A Team of Real Estate Agents Is Showing Off Listings One Snap at a Time

Snaplistings provides real-time results from potential clients

Headshot of Sami Main

There's a new way to find an apartment in New York, and no, it doesn't involve Craigslist.

Snaplistings is a new Snapchat account, launched in October, that showcases real estate agents with big personalities and their apartment listings.

Created by 20-somethings Dolly Meckler and Michael Hoffman, who have day jobs in social strategy for a top TV network, the account has brought real results to agents around the city.

"I was at a friend of a friend's apartment on St. Marks, and it was amazing," said Meckler. "Huge kitchen and patio, totally refurbished. It looked like it belongs in the suburbs, I swear. I started giving a clip style tour on my personal Snapchat account and had tons of people DMing me asking where it was, who's the broker, all this stuff."

"I thought, 'why is no one actually doing this?' so I decided to do it, and asked Michael if he wanted to be a part of it," she said.

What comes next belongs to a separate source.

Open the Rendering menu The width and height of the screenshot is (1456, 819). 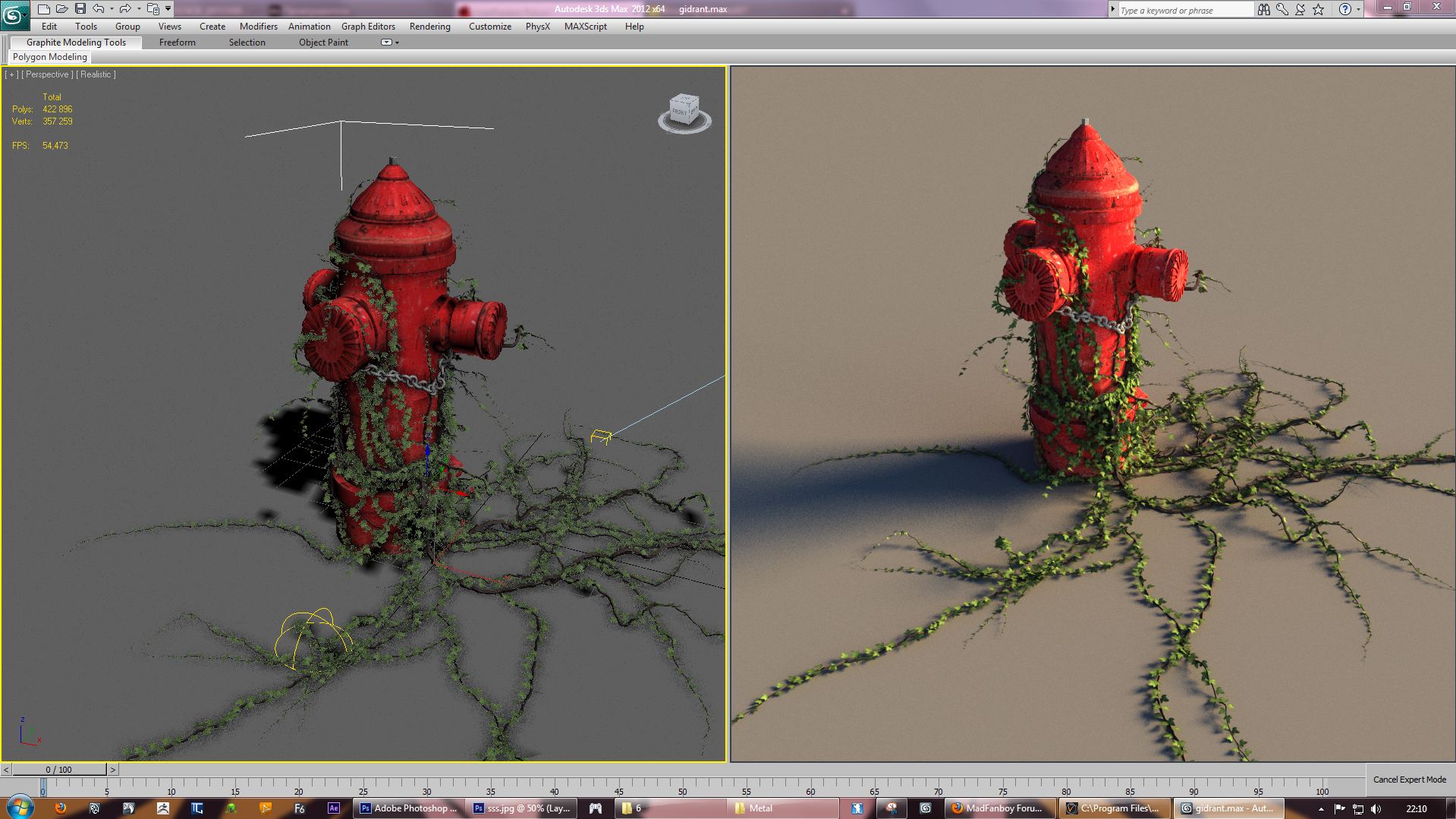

"We love to think outside the box and go beyond our actual jobs," said Hoffman. "We love having exciting side hustles, but we made sure to do our research for this project."

Through the power of word of mouth and asking their friends if they knew any real estate agents, the pair essentially held castings to fill the account with bold personalities who also knew their stuff.


"This type of account is perfect, because real estate deals are happening now, not tomorrow," said Hoffman. "No one has time anymore to go out and find an apartment themselves, especially here in New York."

The agents have seen results from the account, through followers reaching out in DMs and then following through with emailing the agents themselves.

"I receive direct requests from real renters wanting to see the apartments I'm showing on Snaplistings," said Kelsey Martin, an agent who works with Douglas Elliman Real Estate on the Katzen Team.

"Although my forte has been mostly sales, I absolutely will work with a $3,500 renter," she said. "If you don't work, you don't eat. And my favorite thing to make for dinner is a reservation."

While the agents are out and about in the city, Hoffman and Meckler are providing real-time feedback on anything from where to go next or if the agent needs to present more of a balance between his or her personality and expertise.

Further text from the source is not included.